WILD erschließt mit Italien einen neuen Auslandsmarkt
Vom größten europäischen und weltweit einem der umsatzstärksten Hersteller von Ultraschallsystemen wurde die WILD GmbH konkret mit der Entwicklung einer Punktionshilfe für eine Ultraschallsonde beauftragt, die die Entnahme von Gewebsproben unterstützt. „Dieses Entwicklungsprojekt wird noch in diesem Jahr abgeschlossen. Der Produktionsstart für die entwickelte Baugruppe ist im ersten Quartal 2009 geplant“, gibt Medizintechnik-Geschäftsbereichsleiter Dr. Arthur Primus einen Ausblick. Für den zweiten Kunden plant WILD eine Kooperation mit dem Carinthian Tech Research (CTR) zur Optimierung eines optischen Sensors für ein Bluttransfusionssystem sowie der Verbesserung eines Kalibrationsstandards für diesen Sensor. Bis zu 2.500 Stück dieser optischen Komponente sollen pro Jahr voraussichtlich am Ende der Ramp up Phase 2010 an den Kärntner WILD Standorten produziert werden.

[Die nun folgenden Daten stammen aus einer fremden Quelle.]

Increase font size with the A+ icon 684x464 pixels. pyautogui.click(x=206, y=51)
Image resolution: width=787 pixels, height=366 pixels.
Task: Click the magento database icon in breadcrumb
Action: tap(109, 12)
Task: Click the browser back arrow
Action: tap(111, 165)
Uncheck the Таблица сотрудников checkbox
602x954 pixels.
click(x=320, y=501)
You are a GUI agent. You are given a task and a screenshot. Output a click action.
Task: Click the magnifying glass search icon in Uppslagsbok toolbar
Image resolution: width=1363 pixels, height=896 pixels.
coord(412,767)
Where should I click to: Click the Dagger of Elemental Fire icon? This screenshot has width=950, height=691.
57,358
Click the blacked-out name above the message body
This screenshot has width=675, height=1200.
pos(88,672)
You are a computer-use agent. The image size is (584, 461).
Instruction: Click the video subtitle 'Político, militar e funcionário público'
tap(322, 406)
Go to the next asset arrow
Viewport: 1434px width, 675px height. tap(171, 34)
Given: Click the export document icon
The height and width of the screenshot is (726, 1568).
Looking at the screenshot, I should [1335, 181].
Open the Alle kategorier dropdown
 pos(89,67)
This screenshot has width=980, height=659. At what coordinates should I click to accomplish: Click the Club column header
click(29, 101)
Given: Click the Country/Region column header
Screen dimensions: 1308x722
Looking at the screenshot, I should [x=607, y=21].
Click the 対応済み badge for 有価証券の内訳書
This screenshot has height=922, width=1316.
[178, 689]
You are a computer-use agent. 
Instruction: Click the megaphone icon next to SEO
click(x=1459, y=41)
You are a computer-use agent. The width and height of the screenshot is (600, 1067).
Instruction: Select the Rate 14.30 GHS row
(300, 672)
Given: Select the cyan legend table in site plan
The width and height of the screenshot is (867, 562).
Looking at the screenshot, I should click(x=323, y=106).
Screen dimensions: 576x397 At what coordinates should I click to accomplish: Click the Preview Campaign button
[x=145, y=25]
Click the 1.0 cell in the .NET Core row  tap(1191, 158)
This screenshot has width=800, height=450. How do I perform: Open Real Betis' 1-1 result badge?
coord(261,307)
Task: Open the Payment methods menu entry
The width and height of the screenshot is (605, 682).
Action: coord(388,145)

Ausschlaggebend für die Entscheidung der beiden italienischen
Neukunden waren zum einen die umfassenden Referenzen, die WILD im
Bereich Medizintechnik vorweisen kann. „Konkurrenzfähig macht uns vor
allem auch die Tatsache, dass wir die gesamte Wertschöpfungskette, von
Entwicklung bis zum After Sales Service, unterstützen können“, so Dr.
Arthur Primus. Darüber hinaus hat WILD mit dem CTR einen zuverlässigen
Partner im Bereich Grundlagenforschung gefunden.
Europaweit
gesehen hat der italienische Raum im Medizintechnik-Bereich eine
besondere Bedeutung. „Nach Deutschland, Schweiz und Frankreich zählt
Italien zu den wichtigsten Herstellermärkten. Die Produktion von
Medizintechnikgeräten hat hier eine lange Geschichte. Vor allem aus der
Region rund um Modena, dem sogenannten Medical Valley, kommen einige
heute noch bedeutende Innovationen“, so Dr. Arthur Primus.
Langfristiges
Ziel der WILD GmbH ist es, Kooperationen mit allen großen Playern im
Bereich Medizintechnik in Italien aufzubauen. „Mit unserem
optomechatronischen Know-how und unserer Erfahrung im
Medizintechnikbereich bringen wir die besten Voraussetzungen dafür mit“,
ist WILD-Geschäftsführer Mag. Thomas Jost überzeugt.